Put every line of the entries below into a JSON list of strings, one string per line, and leave out the blank lines.
---------- Records provided ----------
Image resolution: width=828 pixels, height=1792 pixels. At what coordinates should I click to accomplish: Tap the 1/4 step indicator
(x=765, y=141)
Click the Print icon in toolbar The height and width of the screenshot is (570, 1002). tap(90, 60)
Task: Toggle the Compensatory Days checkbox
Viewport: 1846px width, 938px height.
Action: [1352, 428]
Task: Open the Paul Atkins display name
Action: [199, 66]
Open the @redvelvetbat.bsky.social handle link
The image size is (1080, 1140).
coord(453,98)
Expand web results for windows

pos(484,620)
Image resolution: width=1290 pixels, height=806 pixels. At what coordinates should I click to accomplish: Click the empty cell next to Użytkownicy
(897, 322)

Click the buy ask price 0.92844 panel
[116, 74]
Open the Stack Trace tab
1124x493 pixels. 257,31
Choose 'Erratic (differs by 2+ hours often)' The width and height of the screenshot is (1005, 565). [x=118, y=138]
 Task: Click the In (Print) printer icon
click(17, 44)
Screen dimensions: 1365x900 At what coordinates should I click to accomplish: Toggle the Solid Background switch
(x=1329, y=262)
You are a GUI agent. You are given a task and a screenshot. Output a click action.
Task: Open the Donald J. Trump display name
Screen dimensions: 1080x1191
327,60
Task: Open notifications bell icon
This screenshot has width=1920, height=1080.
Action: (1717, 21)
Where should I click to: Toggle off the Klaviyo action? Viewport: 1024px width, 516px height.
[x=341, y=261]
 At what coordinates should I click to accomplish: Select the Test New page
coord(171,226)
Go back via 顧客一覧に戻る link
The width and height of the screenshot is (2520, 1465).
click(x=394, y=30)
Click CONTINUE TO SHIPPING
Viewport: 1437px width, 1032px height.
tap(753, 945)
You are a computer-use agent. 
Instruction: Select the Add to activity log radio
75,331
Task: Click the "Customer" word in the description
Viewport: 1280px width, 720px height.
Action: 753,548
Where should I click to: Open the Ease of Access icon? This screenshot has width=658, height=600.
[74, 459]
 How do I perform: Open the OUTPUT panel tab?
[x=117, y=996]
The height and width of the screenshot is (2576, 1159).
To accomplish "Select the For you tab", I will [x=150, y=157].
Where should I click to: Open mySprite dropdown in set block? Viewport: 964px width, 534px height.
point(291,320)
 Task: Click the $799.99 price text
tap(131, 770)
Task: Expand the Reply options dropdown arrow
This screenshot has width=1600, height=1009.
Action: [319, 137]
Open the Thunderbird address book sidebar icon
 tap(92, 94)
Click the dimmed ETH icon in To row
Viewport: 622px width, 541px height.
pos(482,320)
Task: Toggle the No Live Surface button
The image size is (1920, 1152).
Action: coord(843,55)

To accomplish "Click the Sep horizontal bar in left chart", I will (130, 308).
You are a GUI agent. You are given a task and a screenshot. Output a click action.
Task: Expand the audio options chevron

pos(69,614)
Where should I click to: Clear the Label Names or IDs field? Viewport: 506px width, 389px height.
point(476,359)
----------
Problem solution.
[
  "Image resolution: width=828 pixels, height=1792 pixels. At what coordinates should I click to accomplish: Tap the 1/4 step indicator",
  "(x=765, y=141)",
  "Click the Print icon in toolbar The height and width of the screenshot is (570, 1002). tap(90, 60)",
  "Task: Toggle the Compensatory Days checkbox",
  "Viewport: 1846px width, 938px height.",
  "Action: [1352, 428]",
  "Task: Open the Paul Atkins display name",
  "Action: [199, 66]",
  "Open the @redvelvetbat.bsky.social handle link",
  "The image size is (1080, 1140).",
  "coord(453,98)",
  "Expand web results for windows",
  "pos(484,620)",
  "Image resolution: width=1290 pixels, height=806 pixels. At what coordinates should I click to accomplish: Click the empty cell next to Użytkownicy",
  "(897, 322)",
  "Click the buy ask price 0.92844 panel",
  "[116, 74]",
  "Open the Stack Trace tab",
  "1124x493 pixels. 257,31",
  "Choose 'Erratic (differs by 2+ hours often)' The width and height of the screenshot is (1005, 565). [x=118, y=138]",
  " Task: Click the In (Print) printer icon",
  "click(17, 44)",
  "Screen dimensions: 1365x900 At what coordinates should I click to accomplish: Toggle the Solid Background switch",
  "(x=1329, y=262)",
  "You are a GUI agent. You are given a task and a screenshot. Output a click action.",
  "Task: Open the Donald J. Trump display name",
  "Screen dimensions: 1080x1191",
  "327,60",
  "Task: Open notifications bell icon",
  "This screenshot has width=1920, height=1080.",
  "Action: (1717, 21)",
  "Where should I click to: Toggle off the Klaviyo action? Viewport: 1024px width, 516px height.",
  "[x=341, y=261]",
  " At what coordinates should I click to accomplish: Select the Test New page",
  "coord(171,226)",
  "Go back via 顧客一覧に戻る link",
  "The width and height of the screenshot is (2520, 1465).",
  "click(x=394, y=30)",
  "Click CONTINUE TO SHIPPING",
  "Viewport: 1437px width, 1032px height.",
  "tap(753, 945)",
  "You are a computer-use agent. ",
  "Instruction: Select the Add to activity log radio",
  "75,331",
  "Task: Click the \"Customer\" word in the description",
  "Viewport: 1280px width, 720px height.",
  "Action: 753,548",
  "Where should I click to: Open the Ease of Access icon? This screenshot has width=658, height=600.",
  "[74, 459]",
  " How do I perform: Open the OUTPUT panel tab?",
  "[x=117, y=996]",
  "The height and width of the screenshot is (2576, 1159).",
  "To accomplish \"Select the For you tab\", I will [x=150, y=157].",
  "Where should I click to: Open mySprite dropdown in set block? Viewport: 964px width, 534px height.",
  "point(291,320)",
  " Task: Click the $799.99 price text",
  "tap(131, 770)",
  "Task: Expand the Reply options dropdown arrow",
  "This screenshot has width=1600, height=1009.",
  "Action: [319, 137]",
  "Open the Thunderbird address book sidebar icon",
  " tap(92, 94)",
  "Click the dimmed ETH icon in To row",
  "Viewport: 622px width, 541px height.",
  "pos(482,320)",
  "Task: Toggle the No Live Surface button",
  "The image size is (1920, 1152).",
  "Action: coord(843,55)",
  "To accomplish \"Click the Sep horizontal bar in left chart\", I will (130, 308).",
  "You are a GUI agent. You are given a task and a screenshot. Output a click action.",
  "Task: Expand the audio options chevron",
  "pos(69,614)",
  "Where should I click to: Clear the Label Names or IDs field? Viewport: 506px width, 389px height.",
  "point(476,359)"
]